Check each line of the records below and collect those that include the word "agent".

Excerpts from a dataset
>>>>

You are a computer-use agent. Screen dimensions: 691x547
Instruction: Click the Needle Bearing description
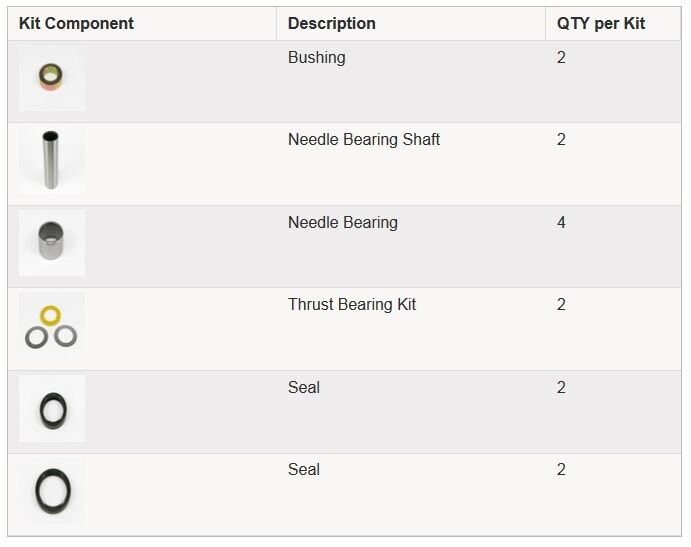pos(343,223)
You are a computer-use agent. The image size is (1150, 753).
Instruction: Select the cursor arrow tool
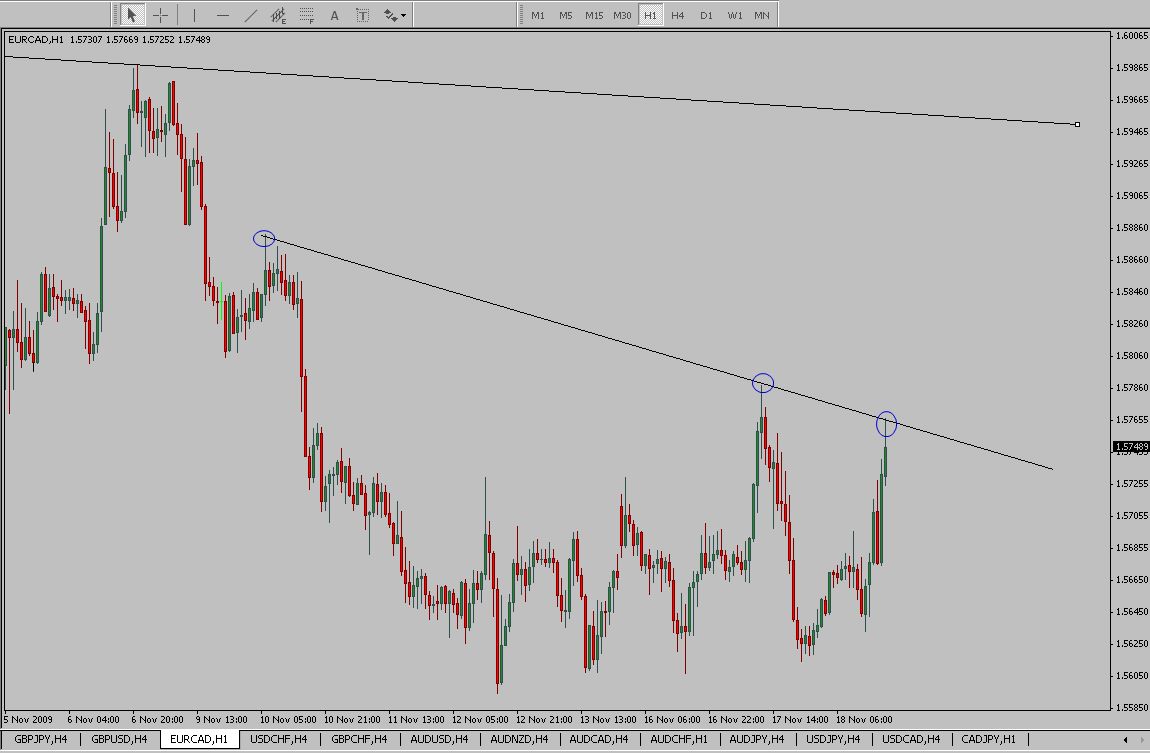tap(131, 15)
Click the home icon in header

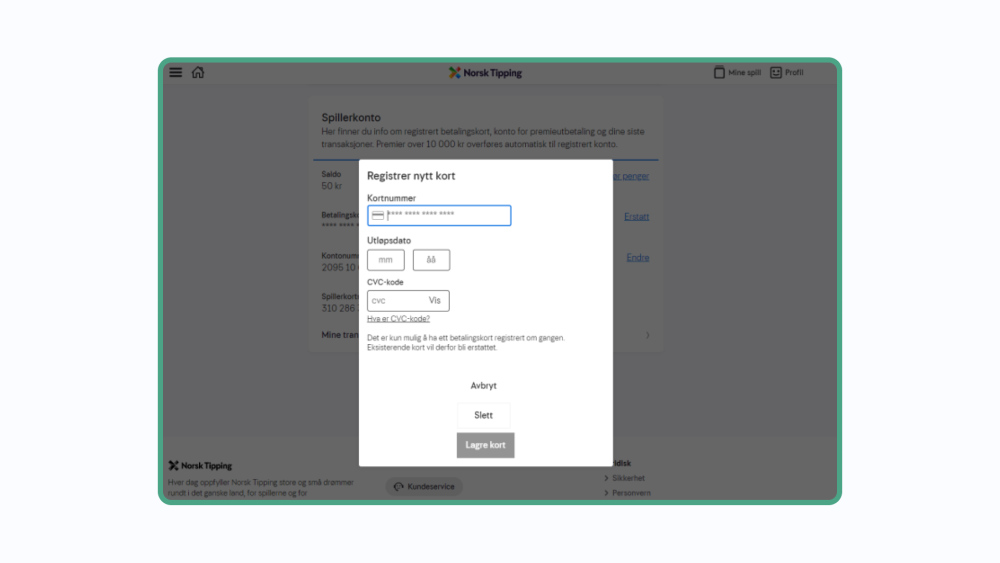[x=198, y=73]
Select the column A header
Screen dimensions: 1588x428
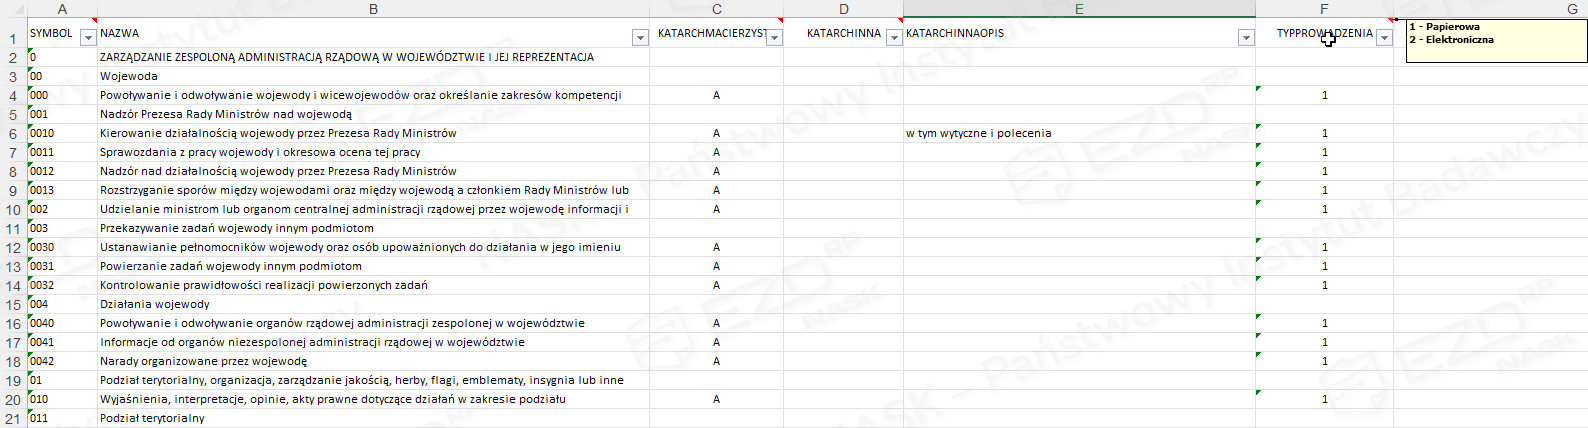click(x=62, y=9)
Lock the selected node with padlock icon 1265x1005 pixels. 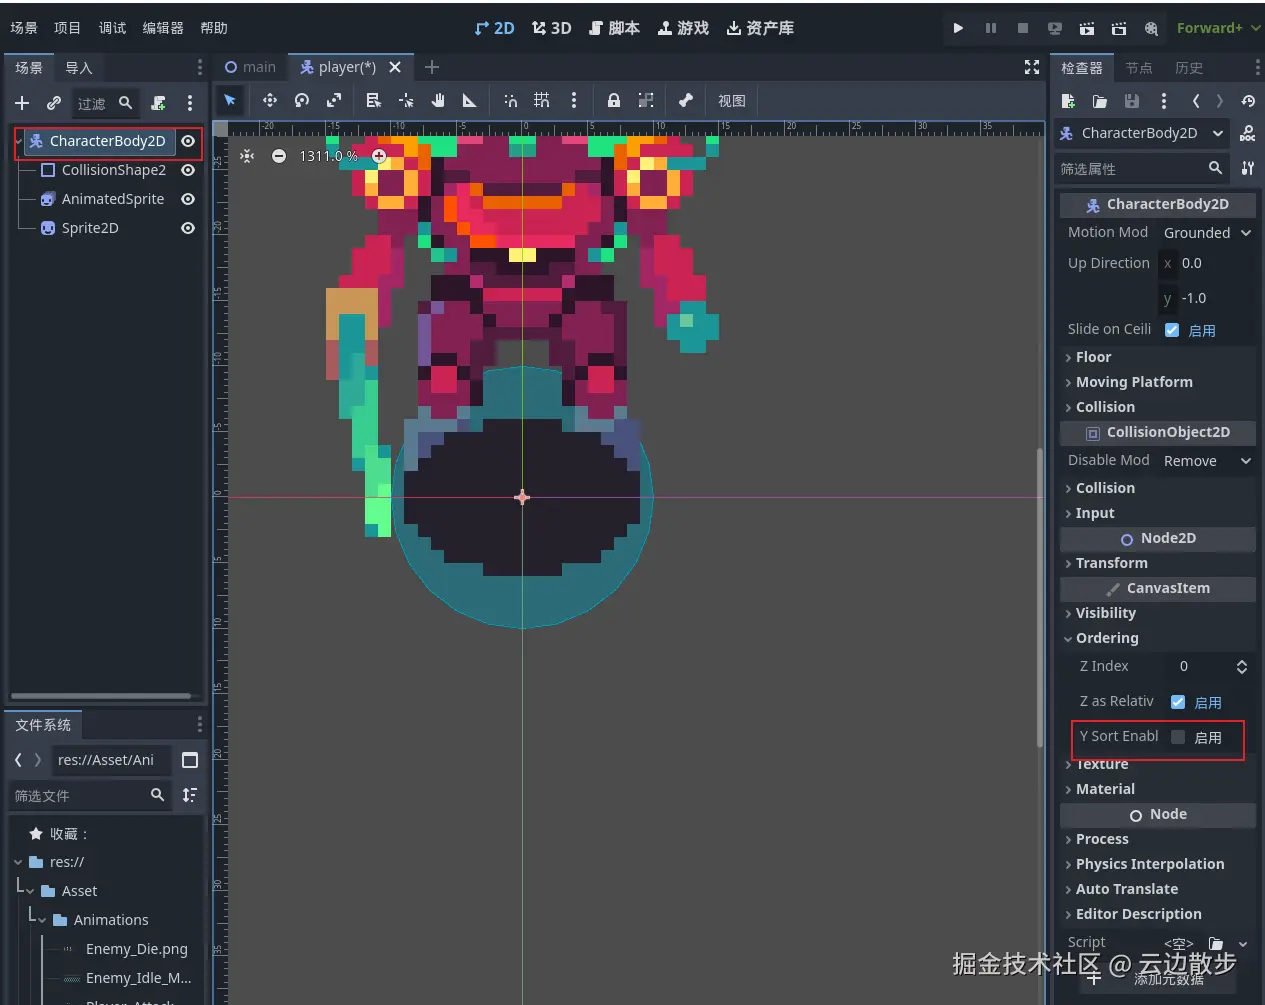coord(614,100)
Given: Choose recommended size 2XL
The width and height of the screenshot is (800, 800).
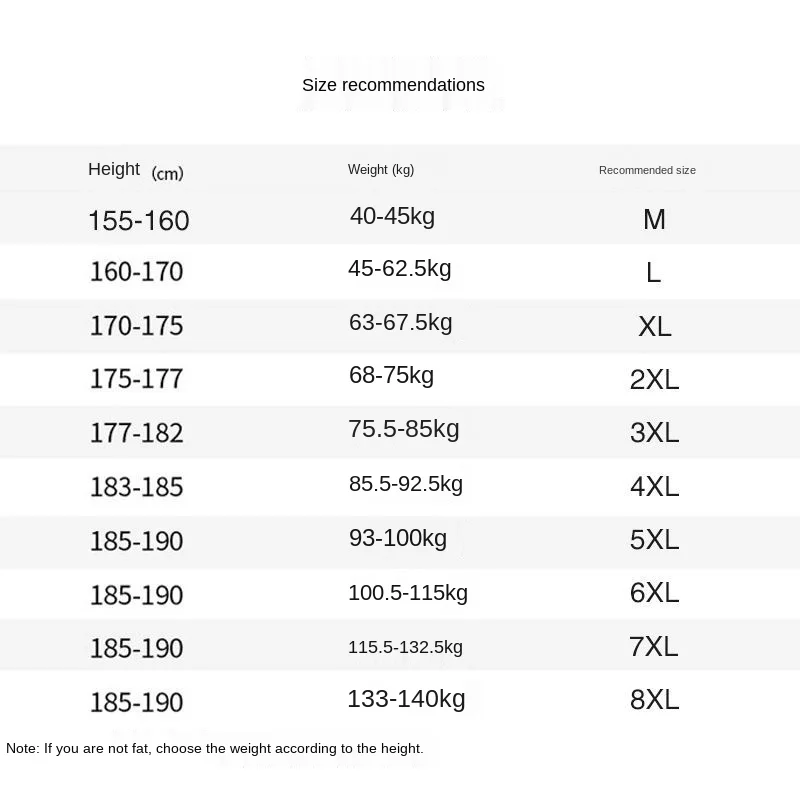Looking at the screenshot, I should (x=654, y=380).
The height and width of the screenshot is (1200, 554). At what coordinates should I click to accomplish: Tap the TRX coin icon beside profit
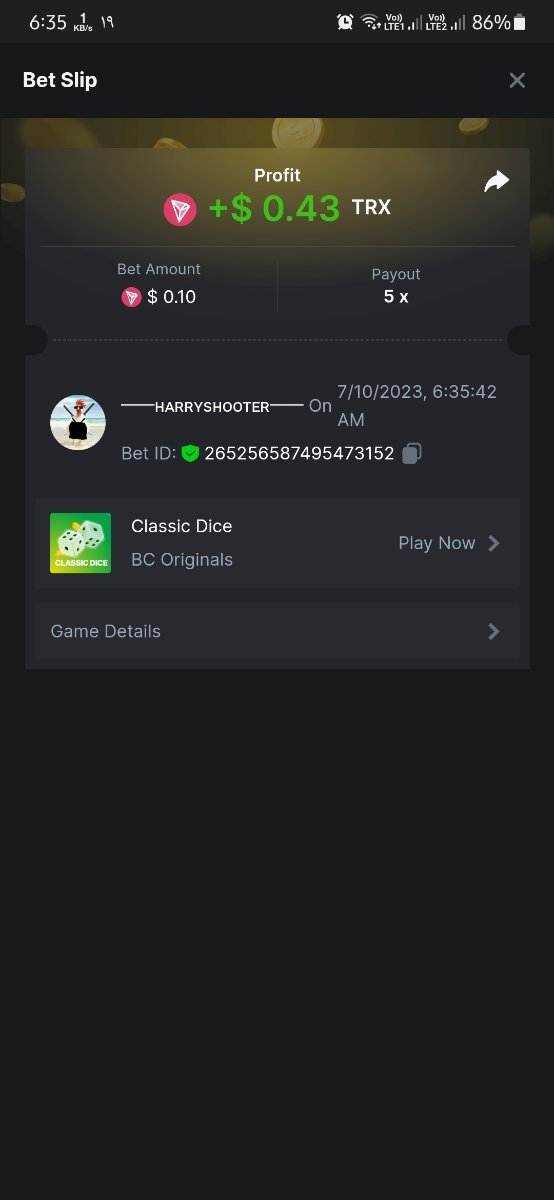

<<<<

● COMPLETED EXERCISE:
You are a computer-use agent. Screen dimensions: 691x547
You are a computer-use agent. The image size is (1150, 753).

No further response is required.